Ao mandar prender funcionários da mineradora, Rodrigo Chaves afirma que se plano de emergência tivesse sido acionado 'quase todas as vidas seriam poupadas'

Ao mandar prender oito funcionários da Vale pelo rompimento da barragem do Córrego do Feijão, em Brumadinho (MG), o juiz Rodrigo Heleno Chaves viu indícios do crime de homicídio qualificado dos executivos da mineradora. Os investigados foram presos em Belo Horizonte, Itabira (MG) e Rio de Janeiro, após pedido do Ministério Público do Estado. Ao todo, são 14 mandados de busca e apreensão e oito de prisão.

Os investigadores identificaram em e-mails trocados por funcionários da Vale e da consultoria alemã Tüv Süd que a empresa de mineração já sabia de problemas com sensores da barragem dois dias antes do rompimento. O mar de lama em Brumadinho, no dia 25 de janeiro, deixou 166 mortos e 147 desaparecidos até esta quinta-feira, 14, segundo números atualizados da Defesa Civil de Minas Gerais.

Na decisão, o juiz anotou que “diante de todas as anomalias verificadas na barragem B1 (Mina Córrego do Feijão) desde meados de 2018, aliadas à alteração drástica nos piezômetros verificada em janeiro de 2019, aparentemente não havia outra alternativa aos funcionários da Vale senão a de acionar o PAEBM (Plano de Ação de Emergência para Barragens), com imediata evacuação da área”.

Em outro trecho, Chaves ressaltou que, neste momento, “é necessária a tutela da investigação, para que se apurem todos os responsáveis pelo ato, se aqueles que ocupam os cargos mais relevantes da Vale tinham conhecimento da situação”. Ele diz, ainda, que caso os investigados tivessem optado pelo acionamento do plano de emergência, “quase todas as vidas seriam poupadas”.

O magistrado afirma, no entanto, que não há prejulgamento dos fatos e que os investigados podem trazer aos autos “novos elementos aptos a desconstituir o quadro” que ora se apresenta.

Rodrigo Chaves negou a prisão de quatro executivos da Tüv Süd, também requeridas pelo Ministério Público do Estado.
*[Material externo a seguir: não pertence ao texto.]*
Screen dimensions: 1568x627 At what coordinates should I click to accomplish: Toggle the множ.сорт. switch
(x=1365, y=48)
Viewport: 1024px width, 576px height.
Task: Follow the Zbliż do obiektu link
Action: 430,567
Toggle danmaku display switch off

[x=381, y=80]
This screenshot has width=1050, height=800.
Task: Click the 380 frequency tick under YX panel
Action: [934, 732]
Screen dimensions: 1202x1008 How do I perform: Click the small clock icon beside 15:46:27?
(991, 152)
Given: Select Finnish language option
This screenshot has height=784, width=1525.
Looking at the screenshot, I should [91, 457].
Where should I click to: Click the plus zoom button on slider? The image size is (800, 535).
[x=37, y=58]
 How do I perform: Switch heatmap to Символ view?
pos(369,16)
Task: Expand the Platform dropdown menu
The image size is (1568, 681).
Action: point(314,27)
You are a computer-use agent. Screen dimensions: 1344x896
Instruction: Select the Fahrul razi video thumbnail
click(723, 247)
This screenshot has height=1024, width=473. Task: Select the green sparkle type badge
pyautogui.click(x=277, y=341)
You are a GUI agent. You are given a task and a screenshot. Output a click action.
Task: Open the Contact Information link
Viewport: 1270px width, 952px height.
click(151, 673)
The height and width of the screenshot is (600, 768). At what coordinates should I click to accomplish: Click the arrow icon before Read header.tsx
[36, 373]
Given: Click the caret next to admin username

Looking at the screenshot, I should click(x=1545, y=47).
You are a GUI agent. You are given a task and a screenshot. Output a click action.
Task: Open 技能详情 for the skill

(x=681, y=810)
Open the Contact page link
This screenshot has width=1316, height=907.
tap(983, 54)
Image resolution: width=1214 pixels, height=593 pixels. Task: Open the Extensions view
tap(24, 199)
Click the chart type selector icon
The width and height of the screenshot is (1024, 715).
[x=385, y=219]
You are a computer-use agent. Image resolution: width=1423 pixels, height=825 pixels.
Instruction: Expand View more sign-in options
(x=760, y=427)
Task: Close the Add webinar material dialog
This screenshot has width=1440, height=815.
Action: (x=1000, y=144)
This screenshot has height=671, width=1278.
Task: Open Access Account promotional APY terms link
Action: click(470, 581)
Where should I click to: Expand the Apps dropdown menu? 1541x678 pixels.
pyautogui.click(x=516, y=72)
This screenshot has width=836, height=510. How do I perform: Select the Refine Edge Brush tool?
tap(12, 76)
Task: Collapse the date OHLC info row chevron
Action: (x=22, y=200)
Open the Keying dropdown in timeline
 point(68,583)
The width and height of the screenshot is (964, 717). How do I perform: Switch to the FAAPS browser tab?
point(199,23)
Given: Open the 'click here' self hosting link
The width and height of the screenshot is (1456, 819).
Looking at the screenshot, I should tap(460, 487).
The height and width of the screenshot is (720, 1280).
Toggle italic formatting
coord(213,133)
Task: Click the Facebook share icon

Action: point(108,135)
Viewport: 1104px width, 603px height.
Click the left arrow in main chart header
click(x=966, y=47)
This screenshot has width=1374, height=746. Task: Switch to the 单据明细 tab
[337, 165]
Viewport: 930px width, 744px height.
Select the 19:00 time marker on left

O magistrado afirmou que em relação a eles “ainda se faz necessária a produção de outros elementos, pois, ao que parece, não assinaram a declaração de estabilidade da barragem e, em tese, não tinham a incumbência de acionar o PAEBM”. “Surgindo novos elementos em relação a eles, nada impede que seja reapreciada a medida postulada pelo Ministério Público”, acrescentou.